Despite a Generous Spirit

  • The developed world's flagging interest in refugee resettlement diminishes hope for the refugee. The U.S. is accepting a fraction of the number of refugees it once did, and other countries are following this lead.
    Migration & Refugee Services, U.S. Catholic Conference
  • Increasingly, refugees are presented not as people in need of help, but as people who constitute a threat to the order of things; they do not have problems, they are the problem.

    World Refugee Survey
  • There is a difference, in U.S. policy, between a refugee and an asylum seeker, While both flee persecution or the fear of persecution in their home countries, an asylum seeker enters the U.S., often illegally, and then tries to gain the right to stay in this country. An asylum seeker does not pass through the U.S. Refugee Resettlement Program.
  • The U.S. does not particularly welcome many of those seeking asylum in this country, especially those from countries "friendly" to the U.S.

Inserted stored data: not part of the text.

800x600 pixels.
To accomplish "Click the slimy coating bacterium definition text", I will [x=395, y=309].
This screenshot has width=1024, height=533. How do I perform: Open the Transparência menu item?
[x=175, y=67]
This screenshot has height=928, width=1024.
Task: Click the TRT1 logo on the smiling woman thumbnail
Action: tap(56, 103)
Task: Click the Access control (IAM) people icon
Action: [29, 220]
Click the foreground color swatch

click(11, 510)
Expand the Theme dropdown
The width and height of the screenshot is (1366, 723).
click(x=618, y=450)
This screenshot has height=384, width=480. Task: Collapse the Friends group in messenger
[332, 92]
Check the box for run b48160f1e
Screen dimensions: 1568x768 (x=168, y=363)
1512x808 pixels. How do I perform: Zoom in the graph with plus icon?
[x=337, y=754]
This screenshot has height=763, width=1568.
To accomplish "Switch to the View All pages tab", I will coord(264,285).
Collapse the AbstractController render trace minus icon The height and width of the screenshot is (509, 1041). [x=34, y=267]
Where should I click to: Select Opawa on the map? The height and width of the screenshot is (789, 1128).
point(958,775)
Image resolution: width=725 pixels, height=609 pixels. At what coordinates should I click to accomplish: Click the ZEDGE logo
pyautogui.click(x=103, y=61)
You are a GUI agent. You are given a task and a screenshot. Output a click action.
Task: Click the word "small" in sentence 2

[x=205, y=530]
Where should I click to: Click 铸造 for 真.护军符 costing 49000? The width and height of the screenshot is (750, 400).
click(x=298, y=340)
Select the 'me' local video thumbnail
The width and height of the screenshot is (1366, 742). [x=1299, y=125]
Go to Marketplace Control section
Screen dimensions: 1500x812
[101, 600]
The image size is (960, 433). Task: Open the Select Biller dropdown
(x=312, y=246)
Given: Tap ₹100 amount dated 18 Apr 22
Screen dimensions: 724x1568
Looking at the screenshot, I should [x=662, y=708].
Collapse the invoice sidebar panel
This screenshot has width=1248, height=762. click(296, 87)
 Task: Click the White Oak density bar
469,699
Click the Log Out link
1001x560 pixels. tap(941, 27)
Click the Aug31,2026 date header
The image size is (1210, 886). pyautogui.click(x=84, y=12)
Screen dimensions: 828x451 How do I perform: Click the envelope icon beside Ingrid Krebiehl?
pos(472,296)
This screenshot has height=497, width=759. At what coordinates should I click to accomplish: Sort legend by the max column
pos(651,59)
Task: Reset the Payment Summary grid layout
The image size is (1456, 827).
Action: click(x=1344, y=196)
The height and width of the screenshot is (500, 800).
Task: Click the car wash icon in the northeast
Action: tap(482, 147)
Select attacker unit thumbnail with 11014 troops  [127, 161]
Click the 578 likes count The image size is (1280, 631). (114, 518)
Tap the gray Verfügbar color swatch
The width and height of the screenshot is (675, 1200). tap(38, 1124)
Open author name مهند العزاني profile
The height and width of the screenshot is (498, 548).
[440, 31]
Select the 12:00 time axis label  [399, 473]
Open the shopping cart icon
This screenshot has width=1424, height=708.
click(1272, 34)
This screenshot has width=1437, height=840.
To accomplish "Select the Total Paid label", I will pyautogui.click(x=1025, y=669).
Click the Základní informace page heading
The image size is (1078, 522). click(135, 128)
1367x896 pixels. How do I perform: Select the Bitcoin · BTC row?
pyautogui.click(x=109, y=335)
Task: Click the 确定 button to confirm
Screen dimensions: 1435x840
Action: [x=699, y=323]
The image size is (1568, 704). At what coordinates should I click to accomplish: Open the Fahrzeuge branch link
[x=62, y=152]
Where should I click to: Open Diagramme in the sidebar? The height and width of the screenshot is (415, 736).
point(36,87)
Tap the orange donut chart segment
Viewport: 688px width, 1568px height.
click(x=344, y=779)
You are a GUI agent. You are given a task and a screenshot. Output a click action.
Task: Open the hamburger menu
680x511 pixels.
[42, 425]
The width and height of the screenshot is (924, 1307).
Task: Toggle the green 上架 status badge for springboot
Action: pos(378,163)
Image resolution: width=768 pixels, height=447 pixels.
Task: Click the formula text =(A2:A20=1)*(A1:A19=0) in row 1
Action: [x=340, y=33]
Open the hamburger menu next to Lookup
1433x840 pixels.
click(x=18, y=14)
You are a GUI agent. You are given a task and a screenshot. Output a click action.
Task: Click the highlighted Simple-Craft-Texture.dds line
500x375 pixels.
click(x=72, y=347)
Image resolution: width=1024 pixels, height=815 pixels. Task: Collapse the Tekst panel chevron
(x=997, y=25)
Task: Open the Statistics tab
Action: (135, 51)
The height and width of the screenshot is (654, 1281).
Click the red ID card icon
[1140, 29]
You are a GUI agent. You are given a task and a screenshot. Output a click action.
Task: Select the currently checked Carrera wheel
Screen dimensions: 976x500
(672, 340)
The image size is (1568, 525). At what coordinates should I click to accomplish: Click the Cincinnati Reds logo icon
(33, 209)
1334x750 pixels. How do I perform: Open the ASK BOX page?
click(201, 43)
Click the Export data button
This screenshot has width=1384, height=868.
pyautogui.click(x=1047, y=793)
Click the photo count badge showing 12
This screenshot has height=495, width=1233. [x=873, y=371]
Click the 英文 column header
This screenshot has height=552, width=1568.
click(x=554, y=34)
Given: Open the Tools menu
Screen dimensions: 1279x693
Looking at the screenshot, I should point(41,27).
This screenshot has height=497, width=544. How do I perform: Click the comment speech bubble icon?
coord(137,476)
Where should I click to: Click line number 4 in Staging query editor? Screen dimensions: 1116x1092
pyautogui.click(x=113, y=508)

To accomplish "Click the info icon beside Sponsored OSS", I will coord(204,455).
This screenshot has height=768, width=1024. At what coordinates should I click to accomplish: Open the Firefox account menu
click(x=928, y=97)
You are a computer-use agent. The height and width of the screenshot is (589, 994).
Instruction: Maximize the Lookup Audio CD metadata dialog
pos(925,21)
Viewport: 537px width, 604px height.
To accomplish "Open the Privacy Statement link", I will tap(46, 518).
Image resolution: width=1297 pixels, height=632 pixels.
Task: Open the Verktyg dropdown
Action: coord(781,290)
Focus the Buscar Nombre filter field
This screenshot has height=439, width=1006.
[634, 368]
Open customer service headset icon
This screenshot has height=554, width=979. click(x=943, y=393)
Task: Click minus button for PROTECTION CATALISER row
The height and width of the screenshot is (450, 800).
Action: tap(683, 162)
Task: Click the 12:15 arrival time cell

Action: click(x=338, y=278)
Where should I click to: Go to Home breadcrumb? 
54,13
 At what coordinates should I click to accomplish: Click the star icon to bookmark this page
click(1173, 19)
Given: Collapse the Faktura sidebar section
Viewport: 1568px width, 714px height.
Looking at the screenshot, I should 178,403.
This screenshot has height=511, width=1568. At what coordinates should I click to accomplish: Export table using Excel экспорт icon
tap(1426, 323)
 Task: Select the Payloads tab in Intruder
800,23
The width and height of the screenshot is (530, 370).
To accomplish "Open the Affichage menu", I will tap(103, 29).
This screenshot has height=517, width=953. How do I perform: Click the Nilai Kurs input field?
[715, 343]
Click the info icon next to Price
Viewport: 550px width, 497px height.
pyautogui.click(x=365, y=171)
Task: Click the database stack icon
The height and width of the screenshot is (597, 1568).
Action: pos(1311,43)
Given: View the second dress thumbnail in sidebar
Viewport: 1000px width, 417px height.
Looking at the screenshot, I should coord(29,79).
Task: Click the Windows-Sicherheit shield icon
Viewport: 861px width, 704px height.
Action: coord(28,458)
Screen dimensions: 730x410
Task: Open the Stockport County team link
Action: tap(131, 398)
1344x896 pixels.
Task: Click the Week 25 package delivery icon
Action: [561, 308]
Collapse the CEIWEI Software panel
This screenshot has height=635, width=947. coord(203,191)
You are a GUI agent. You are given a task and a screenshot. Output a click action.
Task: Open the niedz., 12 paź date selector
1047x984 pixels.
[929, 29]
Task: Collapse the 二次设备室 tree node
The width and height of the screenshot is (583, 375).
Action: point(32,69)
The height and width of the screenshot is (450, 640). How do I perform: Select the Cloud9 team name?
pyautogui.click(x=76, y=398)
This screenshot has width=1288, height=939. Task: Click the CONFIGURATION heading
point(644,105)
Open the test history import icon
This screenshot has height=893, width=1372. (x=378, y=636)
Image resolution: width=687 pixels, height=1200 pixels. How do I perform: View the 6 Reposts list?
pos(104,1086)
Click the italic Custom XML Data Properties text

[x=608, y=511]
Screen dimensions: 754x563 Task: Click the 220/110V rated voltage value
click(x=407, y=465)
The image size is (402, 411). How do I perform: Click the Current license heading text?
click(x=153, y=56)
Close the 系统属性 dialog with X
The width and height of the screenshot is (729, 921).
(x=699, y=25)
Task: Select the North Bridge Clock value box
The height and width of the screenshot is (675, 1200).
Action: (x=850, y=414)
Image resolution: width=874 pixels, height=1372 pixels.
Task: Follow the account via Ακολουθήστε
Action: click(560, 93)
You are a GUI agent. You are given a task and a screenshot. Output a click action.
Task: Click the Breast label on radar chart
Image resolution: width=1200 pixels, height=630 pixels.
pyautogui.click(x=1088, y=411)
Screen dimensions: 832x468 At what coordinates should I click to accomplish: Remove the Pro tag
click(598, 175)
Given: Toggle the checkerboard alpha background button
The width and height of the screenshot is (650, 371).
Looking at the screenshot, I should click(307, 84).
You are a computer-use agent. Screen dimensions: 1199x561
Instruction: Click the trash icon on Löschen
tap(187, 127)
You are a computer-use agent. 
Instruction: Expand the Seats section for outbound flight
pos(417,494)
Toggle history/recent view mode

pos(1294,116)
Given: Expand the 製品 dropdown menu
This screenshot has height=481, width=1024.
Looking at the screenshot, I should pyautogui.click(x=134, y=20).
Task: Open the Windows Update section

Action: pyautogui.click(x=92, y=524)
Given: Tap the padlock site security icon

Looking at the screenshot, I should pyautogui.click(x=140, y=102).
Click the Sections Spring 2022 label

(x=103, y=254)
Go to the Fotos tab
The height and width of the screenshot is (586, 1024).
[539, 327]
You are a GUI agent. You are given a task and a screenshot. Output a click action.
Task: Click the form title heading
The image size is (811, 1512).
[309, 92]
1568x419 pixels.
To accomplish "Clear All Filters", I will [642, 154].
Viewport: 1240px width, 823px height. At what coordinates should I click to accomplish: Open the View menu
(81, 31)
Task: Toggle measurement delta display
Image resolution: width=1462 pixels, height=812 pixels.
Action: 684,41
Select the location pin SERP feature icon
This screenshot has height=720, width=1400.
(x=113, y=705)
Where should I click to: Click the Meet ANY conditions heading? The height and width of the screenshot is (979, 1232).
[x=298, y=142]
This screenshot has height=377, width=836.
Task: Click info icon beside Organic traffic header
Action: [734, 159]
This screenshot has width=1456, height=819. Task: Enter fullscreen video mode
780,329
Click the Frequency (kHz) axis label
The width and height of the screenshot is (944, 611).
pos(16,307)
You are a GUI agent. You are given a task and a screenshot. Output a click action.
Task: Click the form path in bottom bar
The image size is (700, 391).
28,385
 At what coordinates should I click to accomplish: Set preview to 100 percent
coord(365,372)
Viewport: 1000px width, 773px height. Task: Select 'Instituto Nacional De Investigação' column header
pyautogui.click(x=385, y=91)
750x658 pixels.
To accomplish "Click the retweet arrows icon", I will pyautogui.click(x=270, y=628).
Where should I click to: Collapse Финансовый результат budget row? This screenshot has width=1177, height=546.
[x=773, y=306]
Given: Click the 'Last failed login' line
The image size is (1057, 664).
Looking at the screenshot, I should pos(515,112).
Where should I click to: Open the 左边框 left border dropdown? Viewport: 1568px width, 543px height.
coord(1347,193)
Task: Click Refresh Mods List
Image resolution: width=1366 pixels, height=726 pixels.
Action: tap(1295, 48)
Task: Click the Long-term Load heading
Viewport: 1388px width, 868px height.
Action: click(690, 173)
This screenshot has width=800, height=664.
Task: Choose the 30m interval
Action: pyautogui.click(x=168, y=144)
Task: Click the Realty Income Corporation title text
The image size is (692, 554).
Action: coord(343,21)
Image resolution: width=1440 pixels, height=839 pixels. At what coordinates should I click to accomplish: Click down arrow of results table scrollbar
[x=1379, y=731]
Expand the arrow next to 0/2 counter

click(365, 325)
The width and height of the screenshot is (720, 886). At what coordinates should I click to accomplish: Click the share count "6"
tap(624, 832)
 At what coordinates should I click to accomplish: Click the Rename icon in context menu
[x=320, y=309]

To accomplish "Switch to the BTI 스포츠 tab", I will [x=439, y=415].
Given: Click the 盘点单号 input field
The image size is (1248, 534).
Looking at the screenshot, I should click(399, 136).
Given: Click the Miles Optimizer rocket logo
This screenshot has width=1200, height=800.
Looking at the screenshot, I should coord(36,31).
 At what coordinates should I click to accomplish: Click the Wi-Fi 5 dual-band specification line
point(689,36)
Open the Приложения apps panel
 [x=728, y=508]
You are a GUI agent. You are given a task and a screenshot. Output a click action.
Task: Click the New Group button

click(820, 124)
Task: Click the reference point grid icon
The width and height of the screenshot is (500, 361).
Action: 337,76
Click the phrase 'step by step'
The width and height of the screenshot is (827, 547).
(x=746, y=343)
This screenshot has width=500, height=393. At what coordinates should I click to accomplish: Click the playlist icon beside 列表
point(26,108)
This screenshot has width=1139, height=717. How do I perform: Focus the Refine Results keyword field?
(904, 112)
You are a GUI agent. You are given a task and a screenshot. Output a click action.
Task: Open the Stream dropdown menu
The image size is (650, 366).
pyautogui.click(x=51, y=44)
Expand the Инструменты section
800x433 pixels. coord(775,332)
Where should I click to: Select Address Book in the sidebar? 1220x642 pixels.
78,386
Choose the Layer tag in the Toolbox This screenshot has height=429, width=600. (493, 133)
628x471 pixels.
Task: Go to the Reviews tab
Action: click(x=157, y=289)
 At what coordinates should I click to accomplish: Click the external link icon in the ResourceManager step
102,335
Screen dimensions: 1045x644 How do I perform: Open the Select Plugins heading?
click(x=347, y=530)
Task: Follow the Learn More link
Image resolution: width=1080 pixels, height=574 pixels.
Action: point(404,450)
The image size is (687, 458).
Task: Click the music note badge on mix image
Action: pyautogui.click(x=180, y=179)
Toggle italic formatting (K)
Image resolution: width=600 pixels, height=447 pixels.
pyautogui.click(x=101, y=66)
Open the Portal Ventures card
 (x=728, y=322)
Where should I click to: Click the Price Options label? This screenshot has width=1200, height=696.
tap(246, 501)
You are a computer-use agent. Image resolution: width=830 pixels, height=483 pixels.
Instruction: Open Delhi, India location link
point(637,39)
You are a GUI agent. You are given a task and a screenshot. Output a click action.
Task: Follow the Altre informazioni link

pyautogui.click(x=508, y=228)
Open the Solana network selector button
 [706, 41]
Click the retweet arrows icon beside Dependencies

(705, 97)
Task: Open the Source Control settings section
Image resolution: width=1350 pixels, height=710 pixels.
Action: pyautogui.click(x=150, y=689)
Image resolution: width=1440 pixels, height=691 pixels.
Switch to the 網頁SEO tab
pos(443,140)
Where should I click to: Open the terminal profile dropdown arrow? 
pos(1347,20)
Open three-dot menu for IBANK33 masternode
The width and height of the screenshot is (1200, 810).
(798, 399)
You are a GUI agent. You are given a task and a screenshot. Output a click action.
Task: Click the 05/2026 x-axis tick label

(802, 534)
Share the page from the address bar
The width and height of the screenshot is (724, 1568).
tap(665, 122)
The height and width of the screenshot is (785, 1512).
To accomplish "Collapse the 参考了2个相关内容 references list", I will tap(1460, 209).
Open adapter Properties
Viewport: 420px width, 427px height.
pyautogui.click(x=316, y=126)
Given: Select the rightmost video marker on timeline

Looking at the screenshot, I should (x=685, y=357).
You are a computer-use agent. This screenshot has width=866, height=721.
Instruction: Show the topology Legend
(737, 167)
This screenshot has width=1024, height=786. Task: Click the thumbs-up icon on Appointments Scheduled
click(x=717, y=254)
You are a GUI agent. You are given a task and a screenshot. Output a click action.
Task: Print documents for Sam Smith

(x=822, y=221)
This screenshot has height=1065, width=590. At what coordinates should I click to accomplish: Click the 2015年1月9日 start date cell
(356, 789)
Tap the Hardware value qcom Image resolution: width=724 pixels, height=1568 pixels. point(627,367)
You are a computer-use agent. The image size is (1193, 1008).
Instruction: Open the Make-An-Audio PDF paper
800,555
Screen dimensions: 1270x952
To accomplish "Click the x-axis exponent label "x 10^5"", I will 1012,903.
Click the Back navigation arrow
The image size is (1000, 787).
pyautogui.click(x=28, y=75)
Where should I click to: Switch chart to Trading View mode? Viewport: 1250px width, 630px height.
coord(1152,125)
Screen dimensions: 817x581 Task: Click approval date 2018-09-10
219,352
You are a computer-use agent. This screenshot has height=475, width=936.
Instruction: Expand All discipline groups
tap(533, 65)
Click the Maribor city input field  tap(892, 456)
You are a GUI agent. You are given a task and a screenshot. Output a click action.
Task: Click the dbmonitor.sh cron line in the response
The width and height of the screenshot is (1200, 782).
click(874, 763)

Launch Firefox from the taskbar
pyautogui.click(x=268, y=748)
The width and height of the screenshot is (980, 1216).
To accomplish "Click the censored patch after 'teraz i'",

    U.S. Committee for Refugees
  • In 1987, the U.S. accepted almost 65,000 refugees into the country; this number is small compared to the estimated 300,000 to 500,000 residents from El Salvador who have come to this country for safe haven.
  • The U.S. has granted refugee status to very few Central Americans and Haitians , who are considered as economic migrants in U.S. policy.


Immigration & Refugee Program, Church World Service

  • Many are therefore dead today who otherwise would have been alive if given the chance to ... enjoy asylum. Some died quickly, others in horrible ways. We do not cut throats, but we are busily cutting lifelines.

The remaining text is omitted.